Interview prompts you should be ready for

  1. "Why BCE, not MSE, for binary classification?" (BCE is the NLL of a Bernoulli — principled. MSE assumes Gaussian noise on a 0/1 label. Bonus: BCE+sigmoid is convex; MSE+sigmoid isn't.)
  2. "Derive the gradient of the logistic NLL." (∇_β NLL = Xᵀ(σ(Xβ) − y). Same shape as the OLS gradient with sigmoid in place of the linear prediction — the canonical-link property.)
  3. "Train logistic regression on XOR — what happens, how do you fix it?" (Linear features → boundary is a line → ~50%. Add x_1·x_2; boundary becomes a conic; perfect separation. The widget shows this.)
  4. "When does logistic regression give calibrated probabilities by default?" (Trained with BCE and well-specified. The big production advantage over trees and deep nets, which usually need Platt or isotonic.)
  5. "Softmax vs one-vs-rest multi-class?" (Softmax: joint MLE, probabilities sum to 1, single model. OvR: K binary models, parallelizable, per-class calibration knobs. Default softmax.)

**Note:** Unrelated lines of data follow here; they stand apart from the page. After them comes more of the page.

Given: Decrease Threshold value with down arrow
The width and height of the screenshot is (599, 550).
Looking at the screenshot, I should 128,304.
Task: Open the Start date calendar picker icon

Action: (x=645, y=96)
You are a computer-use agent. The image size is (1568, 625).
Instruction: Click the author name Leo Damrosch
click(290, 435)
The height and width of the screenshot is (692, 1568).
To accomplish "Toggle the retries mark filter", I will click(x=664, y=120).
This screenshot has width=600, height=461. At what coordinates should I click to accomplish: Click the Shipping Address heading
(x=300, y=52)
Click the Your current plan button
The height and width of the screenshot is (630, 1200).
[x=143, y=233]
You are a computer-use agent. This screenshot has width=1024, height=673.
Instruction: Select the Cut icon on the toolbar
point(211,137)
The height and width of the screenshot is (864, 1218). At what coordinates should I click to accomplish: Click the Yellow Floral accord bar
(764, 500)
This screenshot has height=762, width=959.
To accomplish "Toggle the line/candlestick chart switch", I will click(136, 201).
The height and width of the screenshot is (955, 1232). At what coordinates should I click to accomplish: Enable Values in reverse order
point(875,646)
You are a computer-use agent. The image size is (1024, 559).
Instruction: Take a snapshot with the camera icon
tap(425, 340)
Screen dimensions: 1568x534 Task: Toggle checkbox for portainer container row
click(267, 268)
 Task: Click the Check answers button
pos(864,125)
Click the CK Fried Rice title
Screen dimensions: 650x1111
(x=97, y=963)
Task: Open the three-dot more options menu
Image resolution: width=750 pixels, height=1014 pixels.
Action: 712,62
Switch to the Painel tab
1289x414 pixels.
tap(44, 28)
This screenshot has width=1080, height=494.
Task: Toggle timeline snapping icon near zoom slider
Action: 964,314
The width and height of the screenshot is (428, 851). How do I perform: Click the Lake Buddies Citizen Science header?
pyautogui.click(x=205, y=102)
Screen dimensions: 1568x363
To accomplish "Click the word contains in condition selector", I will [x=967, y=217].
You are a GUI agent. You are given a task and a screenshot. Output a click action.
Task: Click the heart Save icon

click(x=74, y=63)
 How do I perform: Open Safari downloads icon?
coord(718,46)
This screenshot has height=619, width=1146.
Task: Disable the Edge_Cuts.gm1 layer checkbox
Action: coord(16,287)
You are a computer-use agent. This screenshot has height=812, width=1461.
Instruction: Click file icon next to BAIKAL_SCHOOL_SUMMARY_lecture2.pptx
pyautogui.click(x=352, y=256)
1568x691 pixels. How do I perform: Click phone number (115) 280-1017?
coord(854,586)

  6. "Logistic vs XGBoost for credit-default — defend a choice." (Calibration, interpretability, monitoring, regulator audit — not raw AUC.)
  7. "Modelling daily visits per user — what GLM?" (Counts → Poisson + log link. Variance ≫ mean: negative binomial. Don't run linear regression on log(visits+1).)
Takeaway
Logistic regression isn't a stand-alone trick; it's the Bernoulli row in the GLM table. Pick the noise model that matches your outcome, pick the canonical link, and MLE + a convex optimizer gives you a calibrated, interpretable model. Reach for trees and nets only when interactions are dense and you can't engineer them — and price in the post-hoc calibration tax you'll pay.